Problem to work on: Print, word for word, only the lines from the one with "Screen dimensions: 1365x615" down to the last line of the listing below; no pictures.

Given entries:

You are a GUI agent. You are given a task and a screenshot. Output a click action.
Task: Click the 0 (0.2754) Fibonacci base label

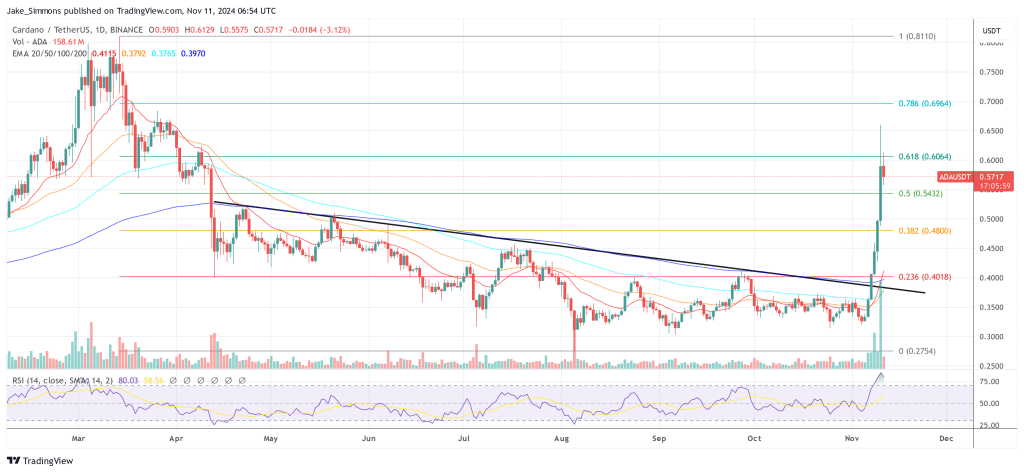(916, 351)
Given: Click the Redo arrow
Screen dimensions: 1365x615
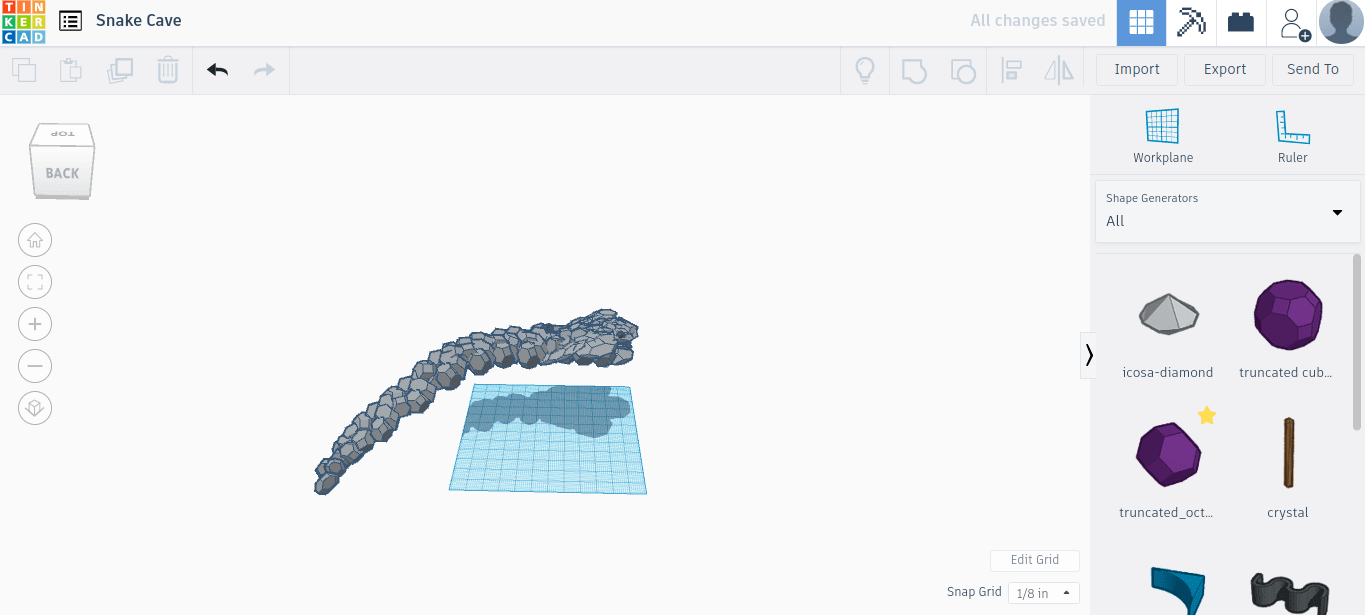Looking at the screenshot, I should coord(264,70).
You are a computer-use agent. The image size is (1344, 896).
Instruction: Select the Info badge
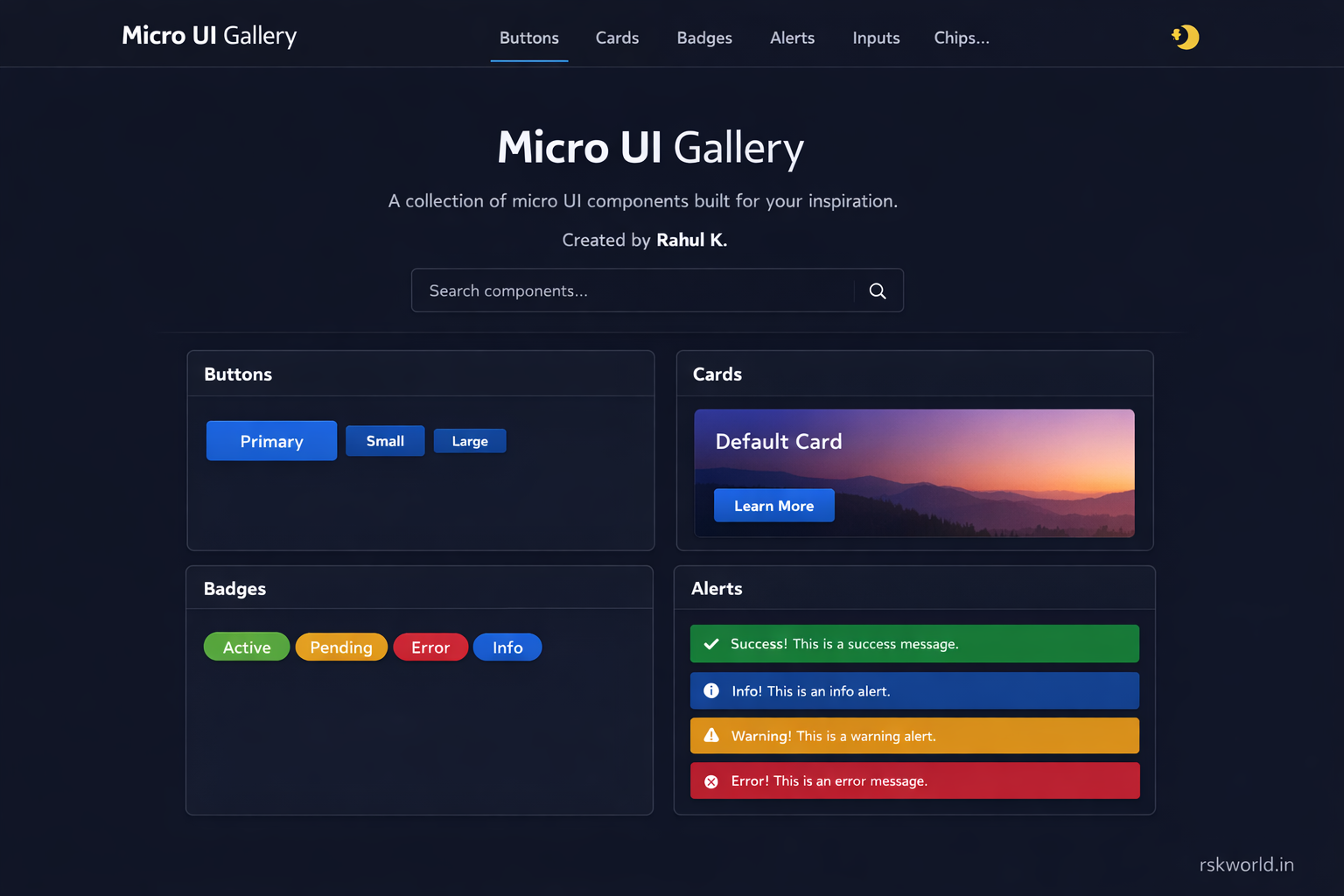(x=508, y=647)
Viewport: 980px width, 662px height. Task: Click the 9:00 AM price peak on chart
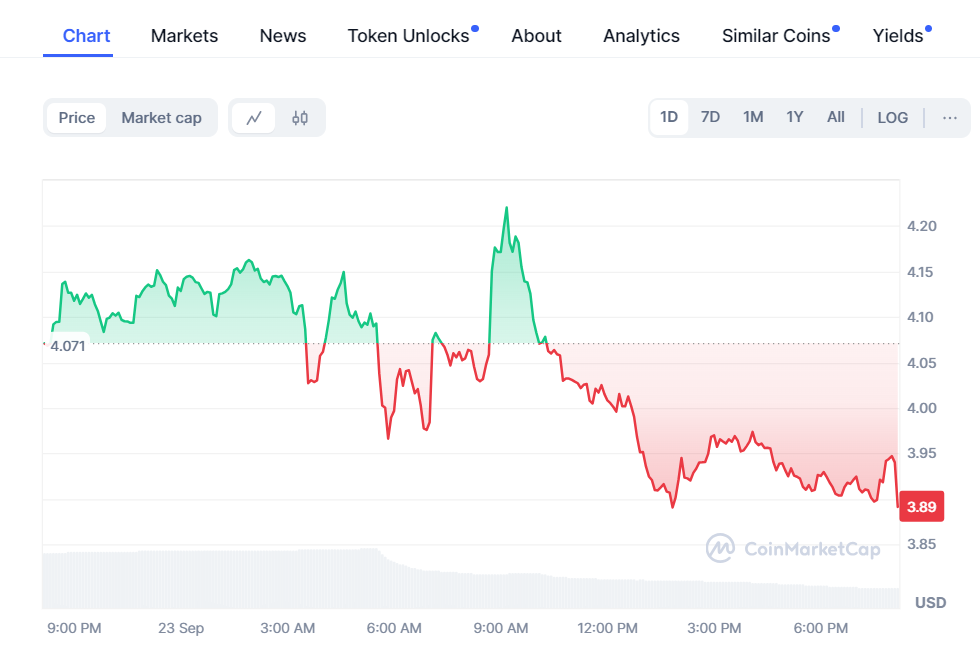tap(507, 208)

Written solution:
Screen dimensions: 1365x615
Looking at the screenshot, I should coord(264,70).
You are a computer-use agent. The image size is (1344, 896).
Instruction: Select the Info badge
(x=508, y=647)
Viewport: 980px width, 662px height. Task: Click the 9:00 AM price peak on chart
tap(507, 208)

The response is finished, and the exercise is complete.